BRIEF — Copy out the entries word for word, from the very first line through the line that contains "tap(668, 266)", including both of those lines.

TASK MATERIAL —
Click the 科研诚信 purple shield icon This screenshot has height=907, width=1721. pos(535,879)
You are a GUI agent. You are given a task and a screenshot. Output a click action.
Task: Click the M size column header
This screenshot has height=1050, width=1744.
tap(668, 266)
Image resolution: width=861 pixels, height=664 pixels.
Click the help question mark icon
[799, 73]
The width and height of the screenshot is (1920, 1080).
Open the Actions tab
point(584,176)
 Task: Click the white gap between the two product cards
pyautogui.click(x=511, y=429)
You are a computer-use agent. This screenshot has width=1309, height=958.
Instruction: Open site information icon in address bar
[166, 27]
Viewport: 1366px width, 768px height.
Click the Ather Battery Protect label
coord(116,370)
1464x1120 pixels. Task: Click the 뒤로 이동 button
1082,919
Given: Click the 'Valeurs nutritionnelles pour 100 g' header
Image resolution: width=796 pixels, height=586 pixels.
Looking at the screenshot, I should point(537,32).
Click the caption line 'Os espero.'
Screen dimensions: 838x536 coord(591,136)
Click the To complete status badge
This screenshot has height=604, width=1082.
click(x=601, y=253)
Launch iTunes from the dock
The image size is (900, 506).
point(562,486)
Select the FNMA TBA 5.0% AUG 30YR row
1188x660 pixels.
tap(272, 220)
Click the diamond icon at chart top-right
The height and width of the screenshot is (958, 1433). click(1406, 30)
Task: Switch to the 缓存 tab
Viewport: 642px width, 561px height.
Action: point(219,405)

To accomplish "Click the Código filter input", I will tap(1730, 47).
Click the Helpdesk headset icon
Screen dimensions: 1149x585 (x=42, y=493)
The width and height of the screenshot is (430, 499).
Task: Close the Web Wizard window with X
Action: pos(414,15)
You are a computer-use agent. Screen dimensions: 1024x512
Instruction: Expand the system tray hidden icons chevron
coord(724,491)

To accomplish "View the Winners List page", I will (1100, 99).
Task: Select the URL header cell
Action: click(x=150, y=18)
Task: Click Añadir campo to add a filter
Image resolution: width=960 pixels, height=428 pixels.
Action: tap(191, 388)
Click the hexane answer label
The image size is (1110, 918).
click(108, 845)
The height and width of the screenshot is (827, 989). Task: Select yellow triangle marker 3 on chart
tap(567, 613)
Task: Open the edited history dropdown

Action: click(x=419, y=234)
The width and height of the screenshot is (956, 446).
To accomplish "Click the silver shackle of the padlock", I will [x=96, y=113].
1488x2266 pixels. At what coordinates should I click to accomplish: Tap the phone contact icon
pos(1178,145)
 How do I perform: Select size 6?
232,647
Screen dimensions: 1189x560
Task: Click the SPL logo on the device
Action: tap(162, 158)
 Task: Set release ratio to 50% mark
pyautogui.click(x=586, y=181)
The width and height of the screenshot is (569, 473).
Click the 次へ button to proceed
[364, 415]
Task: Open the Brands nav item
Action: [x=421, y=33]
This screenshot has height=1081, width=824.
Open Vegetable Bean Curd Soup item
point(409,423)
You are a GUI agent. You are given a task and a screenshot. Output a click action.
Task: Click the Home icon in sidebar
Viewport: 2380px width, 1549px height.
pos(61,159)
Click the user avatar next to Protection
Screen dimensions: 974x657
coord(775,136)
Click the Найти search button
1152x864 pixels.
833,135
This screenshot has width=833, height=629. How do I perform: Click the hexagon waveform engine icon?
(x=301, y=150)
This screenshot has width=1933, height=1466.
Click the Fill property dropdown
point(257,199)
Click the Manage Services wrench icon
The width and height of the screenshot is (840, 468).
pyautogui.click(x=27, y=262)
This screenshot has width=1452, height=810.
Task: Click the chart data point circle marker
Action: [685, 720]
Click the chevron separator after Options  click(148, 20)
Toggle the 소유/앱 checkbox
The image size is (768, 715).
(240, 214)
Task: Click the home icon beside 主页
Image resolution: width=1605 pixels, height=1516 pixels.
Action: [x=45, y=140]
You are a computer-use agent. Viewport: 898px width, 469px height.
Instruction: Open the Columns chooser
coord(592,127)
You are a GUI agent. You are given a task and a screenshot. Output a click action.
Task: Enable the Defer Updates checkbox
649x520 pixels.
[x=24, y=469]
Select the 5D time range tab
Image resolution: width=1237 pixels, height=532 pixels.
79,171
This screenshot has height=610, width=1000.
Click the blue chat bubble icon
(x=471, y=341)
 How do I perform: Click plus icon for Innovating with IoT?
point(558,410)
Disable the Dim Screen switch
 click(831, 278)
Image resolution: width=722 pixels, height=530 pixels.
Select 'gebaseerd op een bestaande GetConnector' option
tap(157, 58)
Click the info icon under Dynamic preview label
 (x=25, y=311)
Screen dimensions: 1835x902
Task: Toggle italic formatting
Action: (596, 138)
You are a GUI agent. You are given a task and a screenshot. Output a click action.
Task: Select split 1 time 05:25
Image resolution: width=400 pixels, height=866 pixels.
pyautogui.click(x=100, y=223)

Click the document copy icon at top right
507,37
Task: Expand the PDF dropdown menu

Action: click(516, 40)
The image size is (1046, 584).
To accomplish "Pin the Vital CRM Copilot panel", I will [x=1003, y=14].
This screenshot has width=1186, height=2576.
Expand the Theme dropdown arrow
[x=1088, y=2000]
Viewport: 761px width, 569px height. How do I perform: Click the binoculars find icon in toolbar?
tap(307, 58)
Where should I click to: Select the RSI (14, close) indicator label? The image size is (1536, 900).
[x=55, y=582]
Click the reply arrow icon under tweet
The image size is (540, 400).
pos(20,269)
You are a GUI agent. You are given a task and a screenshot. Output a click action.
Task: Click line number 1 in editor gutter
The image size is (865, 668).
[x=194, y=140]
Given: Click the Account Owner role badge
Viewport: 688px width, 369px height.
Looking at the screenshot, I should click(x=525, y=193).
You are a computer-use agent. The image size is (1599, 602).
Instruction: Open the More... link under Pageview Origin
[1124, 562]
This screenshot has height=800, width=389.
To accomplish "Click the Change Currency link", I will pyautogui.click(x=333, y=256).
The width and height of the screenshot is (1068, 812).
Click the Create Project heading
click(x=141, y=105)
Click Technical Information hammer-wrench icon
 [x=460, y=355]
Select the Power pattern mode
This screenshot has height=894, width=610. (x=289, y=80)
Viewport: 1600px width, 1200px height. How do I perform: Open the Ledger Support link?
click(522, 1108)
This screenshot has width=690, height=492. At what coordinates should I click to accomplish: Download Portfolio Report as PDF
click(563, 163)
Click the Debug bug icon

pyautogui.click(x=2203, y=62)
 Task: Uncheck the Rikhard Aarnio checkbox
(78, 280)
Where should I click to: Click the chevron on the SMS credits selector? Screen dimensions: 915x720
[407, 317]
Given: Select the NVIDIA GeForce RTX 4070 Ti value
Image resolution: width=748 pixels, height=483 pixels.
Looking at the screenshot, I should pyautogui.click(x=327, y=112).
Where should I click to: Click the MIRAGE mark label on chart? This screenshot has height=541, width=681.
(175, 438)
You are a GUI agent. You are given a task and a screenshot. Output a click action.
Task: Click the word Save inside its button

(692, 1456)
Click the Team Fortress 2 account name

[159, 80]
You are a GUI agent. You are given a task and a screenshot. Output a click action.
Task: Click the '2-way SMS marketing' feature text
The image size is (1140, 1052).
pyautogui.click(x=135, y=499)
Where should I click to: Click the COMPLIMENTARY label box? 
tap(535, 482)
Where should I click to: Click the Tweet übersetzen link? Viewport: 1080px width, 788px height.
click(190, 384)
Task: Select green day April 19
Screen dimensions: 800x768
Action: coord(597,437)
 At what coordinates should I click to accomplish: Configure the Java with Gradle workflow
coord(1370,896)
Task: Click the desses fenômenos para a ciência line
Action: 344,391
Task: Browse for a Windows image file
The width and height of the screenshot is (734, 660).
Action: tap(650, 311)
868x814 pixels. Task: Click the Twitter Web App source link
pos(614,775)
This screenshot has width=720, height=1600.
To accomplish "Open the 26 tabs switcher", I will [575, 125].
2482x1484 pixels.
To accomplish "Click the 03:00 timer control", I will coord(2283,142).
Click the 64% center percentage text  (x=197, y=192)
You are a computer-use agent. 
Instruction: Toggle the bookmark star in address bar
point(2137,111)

REPLY TO THE EXERCISE —
Click the 科研诚信 purple shield icon This screenshot has height=907, width=1721. pos(535,879)
You are a GUI agent. You are given a task and a screenshot. Output a click action.
Task: Click the M size column header
This screenshot has height=1050, width=1744.
tap(668, 266)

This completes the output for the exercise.